The Planning Board will seek input from the community on whether it “should actively pursue incentivizing housing opportunities,” according to the meeting description.

“Eventually, the goal is to look at the zoning in Lyme and see if there are ways the town can change it to meet the housing demands,” said Planning and Zoning Administrator David Robbins.

Lyme has a history of efforts to address the housing shortage.

In 1989, the Lyme Affordable Housing Committee (which no longer exists), formed the Lyme Community Housing Trust to provide access to land and promote the construction and maintenance of units for low to moderate income households, the Valley News reported at the time. Membership in the trust cost $2 and 82 Lyme residents signed up at the its inception.

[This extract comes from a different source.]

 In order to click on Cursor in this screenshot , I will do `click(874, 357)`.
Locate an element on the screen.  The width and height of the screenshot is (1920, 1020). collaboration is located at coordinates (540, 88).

The trust sought land to be developed into housing. The idea was that residents of the houses would own them, but should the residents choose to sell, they would have to be sold at affordable prices, regardless of increased market value.

In 1995, the trust, having not built any homes, disbanded and gave the roughly $5,000 it had accrued to Lyme’s churches to use for affordable housing.

“The complexities of developing affordable housing stock is beyond the capacity of a small group of volunteers in a small town like ours,” Mary Chin, the president of the trust, said to the Valley News at the time it dissolved.

In more recent years, proposals to change zoning ordinances and build new units have been blocked by both the Lyme Zoning Board of Adjustment, or ZBA, and residents.

In 2015, the ZBA unanimously shot down Lock Lyme Lodge’s request for a zoning variance to build a 36-unit co-housing project on Route 10. The board said it did not want to set a precedent to allow other large developments on similar properties.

In 2017, Lyme residents voted 300-226 to reject a zoning amendment that would allow for clustered housing near Post Pond in the center of town.

In 2021, the town’s Planning Board and residents made an attempt to encourage more senior housing.

At Town Meeting in March, residents voted 406-191 to amend the zoning ordinance to allow for senior housing dwellings in the Lyme common district, which is where Main St. is located. Two new senior dwellings were built there in 2022.

However, the amended ordinance was short-lived.

The amendment contained a line stating if a state law “mandates that any provisions or incentives of this Article must be applied to other forms of housing,” the article will terminate once that law is in effect.

In 2023, a state law known as RSA 674:17, which stated that “incentives established for housing for older persons shall be deemed applicable to workforce housing development,” voided the senior housing ordinance amendment.

No new senior housing has been constructed since the ordinance amendment became void, said Robbins.

Beyond zoning challenges, Lyme does not have its own water and sewer infrastructure, adding yet another challenge to new projects.

One possible solution to this, according to Theall, is infill developments, building on land that already has structures with preexisting water and sewer systems.

Theall also mentioned conservation subdivisions, residential areas where the majority of the land remains a protected green space and homes reside clustered on a smaller portion of the site.

“The board is really wanting to understand this and that’s exciting,” said Theall. “I love when towns and municipalities want to inform the public on creative ways to address housing.”